Climate change and sectors of the surface water
cycle In CMIP5 projections
P. A. Dirmeyer, G. Fang, Z. Wang, P. Yadav, and A. Milton
George Mason University, 4400 University Drive, MS 6C5, Fairfax VA 22030, USA
Correspondence to: P. A. Dirmeyer ()
Received: 27 June 2014 – Published in Hydrol. Earth Syst. Sci. Discuss.: 25 July 2014
Revised: – – Accepted: 24 November 2014 – Published: 19 December 2014
Abstract. Results from 10 global climate change models are
synthesized to investigate changes in extremes, defined as
wettest and driest deciles in precipitation, soil moisture and
runoff based on each model’s historical 20th century simulated climatology. Under a moderate warming scenario, regional increases in drought frequency are found with little increase in floods. For more severe warming, both drought and
flood become much more prevalent, with nearly the entire
globe significantly affected. Soil moisture changes tend toward drying, while runoff trends toward flood. To determine
how different sectors of society dependent on various components of the surface water cycle may be affected, changes
in monthly means and interannual variability are compared
to data sets of crop distribution and river basin boundaries.
For precipitation, changes in interannual variability can be
important even when there is little change in the long-term
mean. Over 20 % of the globe is projected to experience a
combination of reduced precipitation and increased variability under severe warming. There are large differences in the
vulnerability of different types of crops, depending on their
spatial distributions. Increases in soil moisture variability are
again found to be a threat even where soil moisture is not projected to decrease. The combination of increased variability
and greater annual discharge over many basins portends increased risk of river flooding, although a number of basins
are projected to suffer surface water shortages.
1
Introduction
The suite of climate model simulations from the Coupled
Model Intercomparison Project Phase 5 (CMIP5) offers a
wealth of information about the potential for future climate
change across a range of emission/mitigation scenarios. The
CMIP5 simulations have suggested that hydrologic feedbacks of the land surface to the atmosphere are likely to intensify and the spatial and temporal extent of the regions of
strong feedbacks will expand in the 21st century (Dirmeyer
et al., 2013, 2014). Land–atmosphere interactions are studied because of their potential implications for climate predictability and their role in hydrologic extremes. These previous results motivate us to examine how extremes in the surface water cycle are projected to change in the next century,
and how they may affect specific sectors of society.

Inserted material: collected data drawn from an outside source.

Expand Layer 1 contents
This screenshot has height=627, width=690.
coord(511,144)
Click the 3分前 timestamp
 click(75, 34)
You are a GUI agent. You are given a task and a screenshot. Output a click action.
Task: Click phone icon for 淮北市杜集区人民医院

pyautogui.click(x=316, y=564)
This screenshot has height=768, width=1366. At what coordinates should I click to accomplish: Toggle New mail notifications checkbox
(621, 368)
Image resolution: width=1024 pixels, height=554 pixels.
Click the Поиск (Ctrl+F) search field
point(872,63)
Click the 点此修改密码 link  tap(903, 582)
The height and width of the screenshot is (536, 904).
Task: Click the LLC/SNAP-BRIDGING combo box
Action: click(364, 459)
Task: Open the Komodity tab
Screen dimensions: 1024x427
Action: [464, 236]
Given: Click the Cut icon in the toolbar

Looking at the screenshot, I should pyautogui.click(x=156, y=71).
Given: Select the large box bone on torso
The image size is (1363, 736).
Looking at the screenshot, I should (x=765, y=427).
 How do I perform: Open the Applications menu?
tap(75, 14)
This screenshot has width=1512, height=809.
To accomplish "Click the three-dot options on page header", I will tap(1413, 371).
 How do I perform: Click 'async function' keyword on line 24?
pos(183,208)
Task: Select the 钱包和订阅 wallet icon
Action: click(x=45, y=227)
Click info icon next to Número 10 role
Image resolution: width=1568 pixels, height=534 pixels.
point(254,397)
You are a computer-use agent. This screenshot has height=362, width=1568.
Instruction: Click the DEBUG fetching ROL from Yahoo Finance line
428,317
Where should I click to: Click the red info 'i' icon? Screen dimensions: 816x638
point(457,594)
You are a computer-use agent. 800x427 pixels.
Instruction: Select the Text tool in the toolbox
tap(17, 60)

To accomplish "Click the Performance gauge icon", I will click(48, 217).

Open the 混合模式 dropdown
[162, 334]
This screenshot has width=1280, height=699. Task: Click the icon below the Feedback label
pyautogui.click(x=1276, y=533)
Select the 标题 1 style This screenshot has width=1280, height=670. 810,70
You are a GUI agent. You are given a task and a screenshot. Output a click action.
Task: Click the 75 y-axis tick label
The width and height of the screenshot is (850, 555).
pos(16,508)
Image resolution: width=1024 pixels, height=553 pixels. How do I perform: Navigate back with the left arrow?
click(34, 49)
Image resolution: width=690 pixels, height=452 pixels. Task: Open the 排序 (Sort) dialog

Recent studies have used the output of a small number of
CMIP5 models to drive an additional suite of sector models to assess changes in the likelihood of flood (Dankers et
al., 2014), drought (Prudhomme et al., 2014), significant water resource impacts (Schewe et al., 2014) and agriculture
(Rosenzweig et al., 2014). In such a two-step modeling approach, versions of the same land surface model are sometimes employed twice (once in the CMIP5 climate model
and again as a sector model) or different land surface models
are convolved where inconsistencies can amplify errors (cf.
Koster et al., 2009).
It is arguably a cleaner comparison to examine the CMIP5
output directly, even if sector behaviors are poorly represented or absent in the models themselves. By comparing
relevant climate outputs superposed on secondary sector data
sets such as crop distributions and hydrologic catchments,
key drivers may be assessed in an alternative way. In this
study, we examine projected changes in the extremes within
aspects of the surface water cycle and their potential impacts as directly represented by the CMIP5 models. We have
characterized three sectors of water cycle extremes for this
Published by Copernicus Publications on behalf of the European Geosciences Union.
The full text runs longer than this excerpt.